Ever since I was diagnosed, I’ve been working on putting the trauma to rest. I went with my pain psychiatrist and OT I was close with to target to battle my instincts and actually buy cotton balls. But the important thing is that I did it. I began realizing that I really did have PTSD and I was experiencing flashbacks. That was incredible trauma to someone so young. I still to this day struggle with certain things (like sleeping peacefully in my room). I am sharing the anxiety and ptsd diagnoses for a reason:
As I mentioned earlier, we all experience anxiety, but we have a difficulty with experiencing any mental diagnosis. That is because of the horrible stigma. I named this blog “anyone but me” because I will accept someone else’s mental diagnosis, but I never see me in their shoes. I was the exact same way (and I’m still there occasionally). That’s why it is so important to me to share this story and personal thing about me. If you are reading this and are struggling with chronic pain (specifically CRPS), then please listen. You are fighting for your life every day. You wake up, do the things necessary for survival, and go to sleep. You have this weight of pain on you everywhere you go. THAT is not a mental disorder. That is simply another physical illness. But, it would be hard to not develop anxiety, depression, PTSD, mood disorders and so many other illnesses when you are dealing with it on the daily. Every day we are going to war with ourselves and our body. Acknowledge that strength you have.

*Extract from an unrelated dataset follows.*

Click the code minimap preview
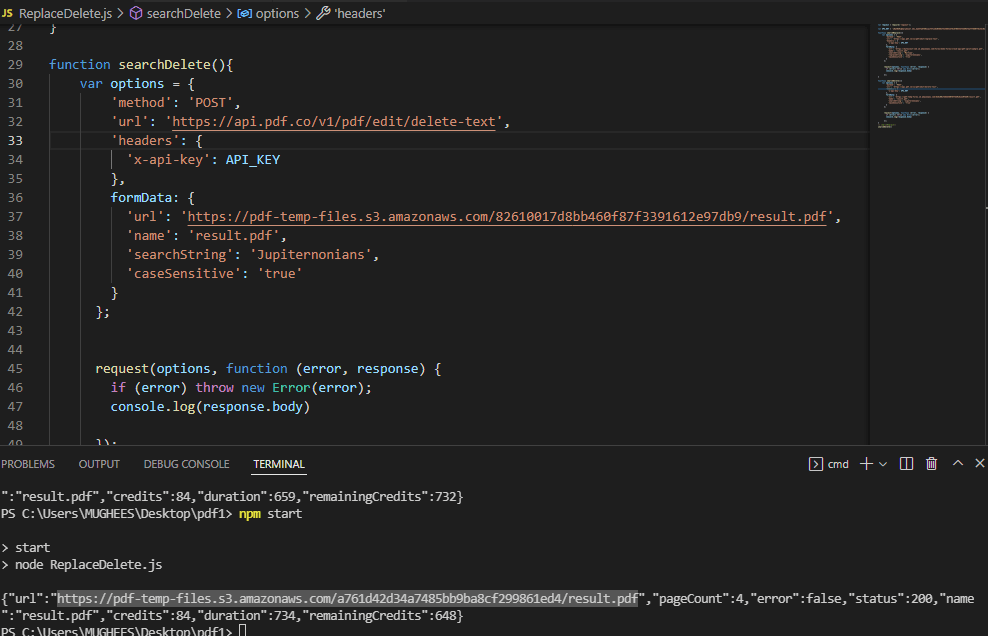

Overall I am trying to explain that it is okay to admit you need help with coping. There are so many options for us out there but one that isn’t an option is holding it in. Take it from me, eventually it will come out. So, be the one in control and tell your story. We are some of the strongest humans in the world. But every human needs help at some point. I can say that once I shared my trauma and what I go/have gone through, I actually could start working on it. Look at me now, one year later I am able to write about the experience. Holy shit. I’m not going to lie, it will be one of the hardest things you’ve ever done. We like to avoid our demons. But wouldn’t it be nice to fight them off? I mean we fight everything else all day, why not this. I am always here to talk if you need someone. I will start the conversation off first:
Hi. I’m Alexis. I’ve had CRPS for 5 years. I’ve fought everything- some of which is PTSD and anxiety. I’m stronger than ever and I will get through this. Oh the stories I will tell on the other side of this fight, hopefully making a difference.